■ Problem description:
Find every line of the records that has "agent" and return it.

■ Data for analysis:
□ □ □ □ □ □ □

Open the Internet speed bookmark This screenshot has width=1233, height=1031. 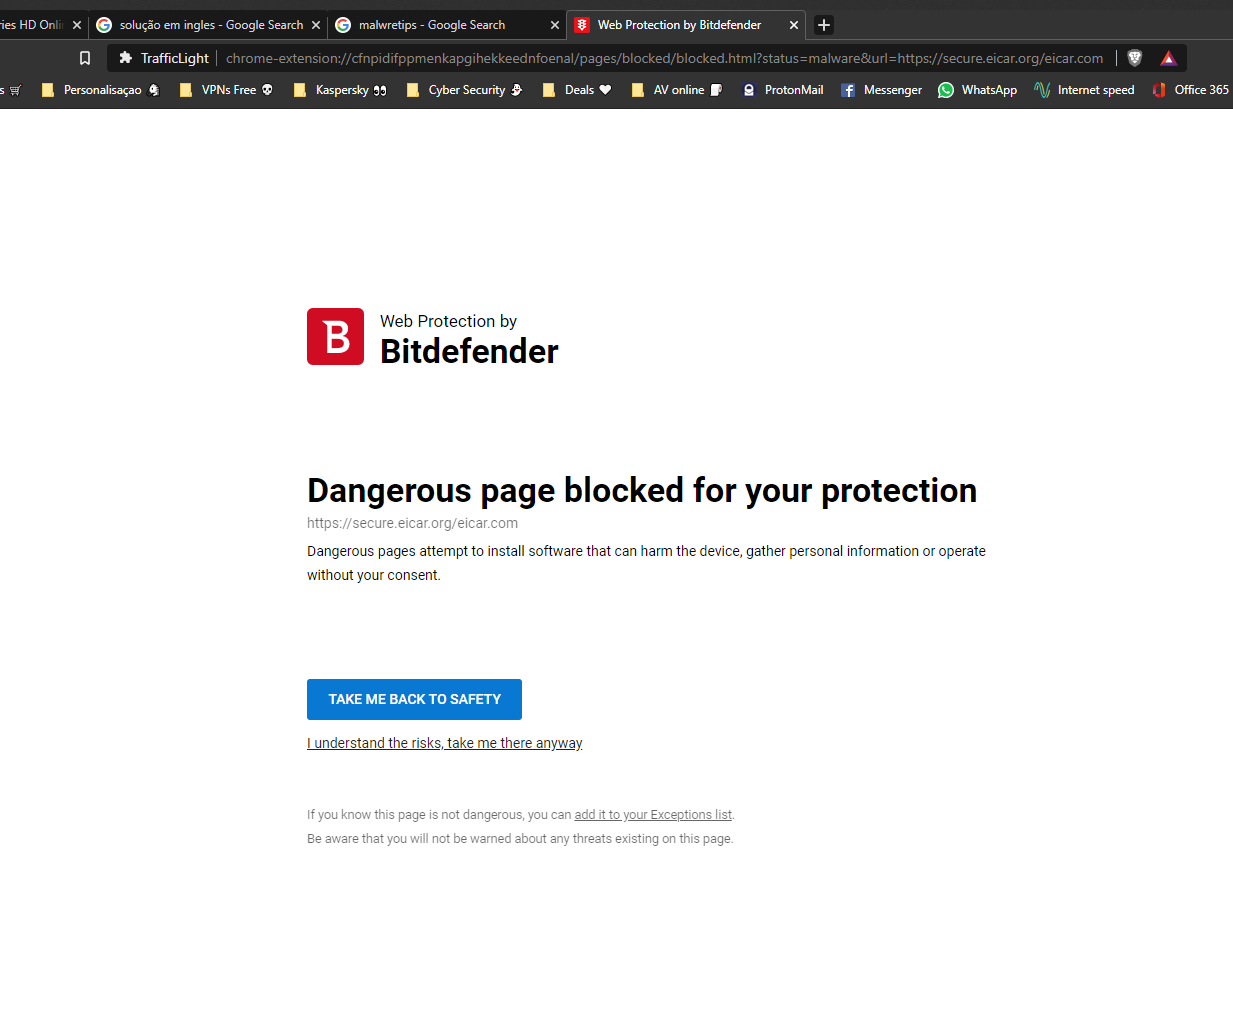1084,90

□ □ □ □ □ □ □

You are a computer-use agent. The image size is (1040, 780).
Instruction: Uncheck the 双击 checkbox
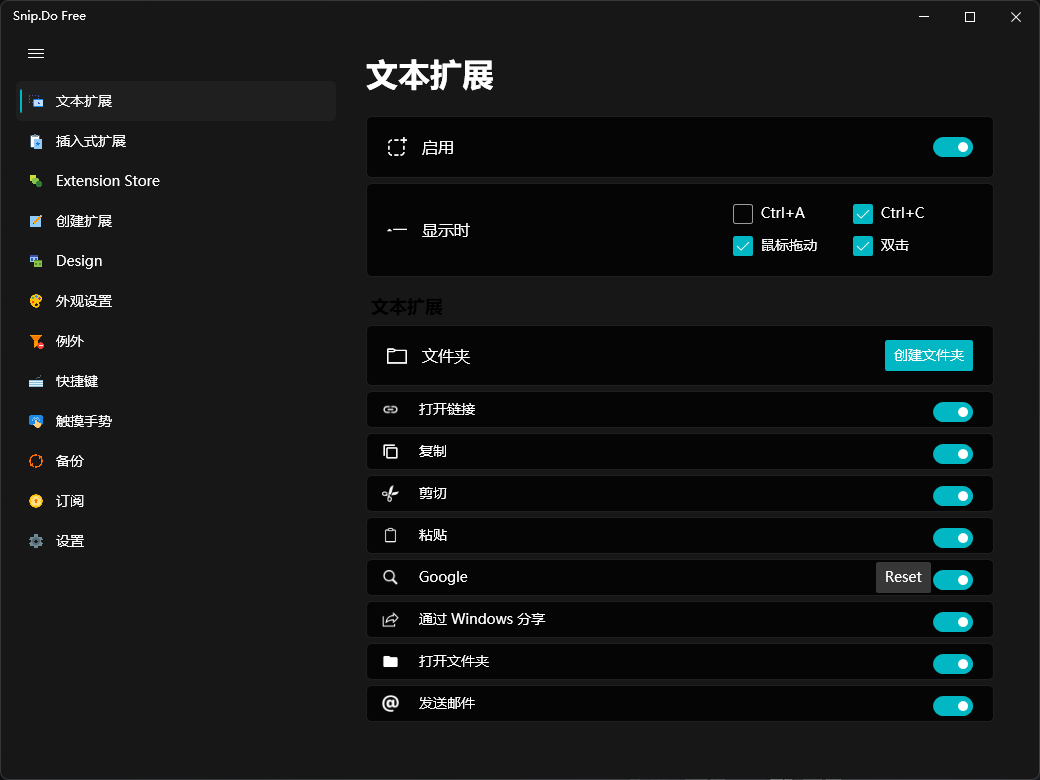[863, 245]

□ □ □ □ □ □ □

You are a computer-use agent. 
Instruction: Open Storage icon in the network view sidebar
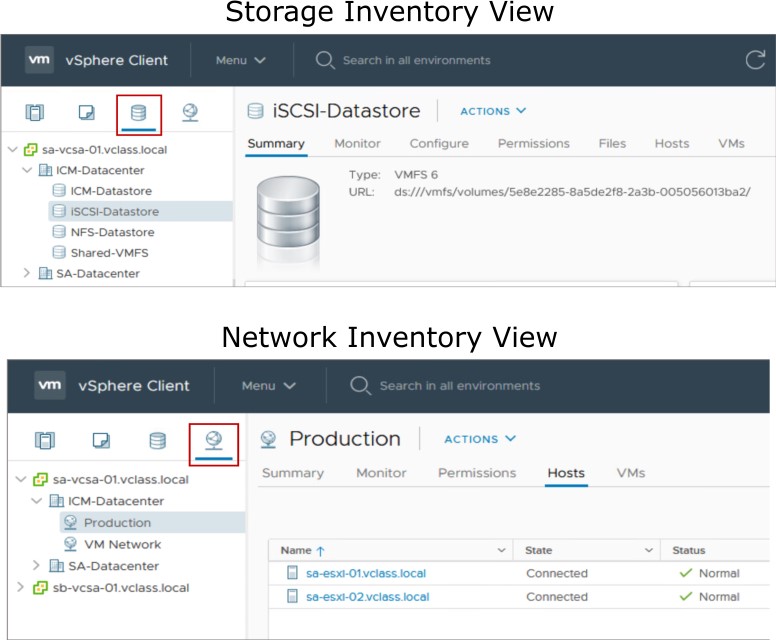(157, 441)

□ □ □ □ □ □ □

■ Solved problem:
You are a computer-use agent. The image size is (1040, 780).
You are a computer-use agent. 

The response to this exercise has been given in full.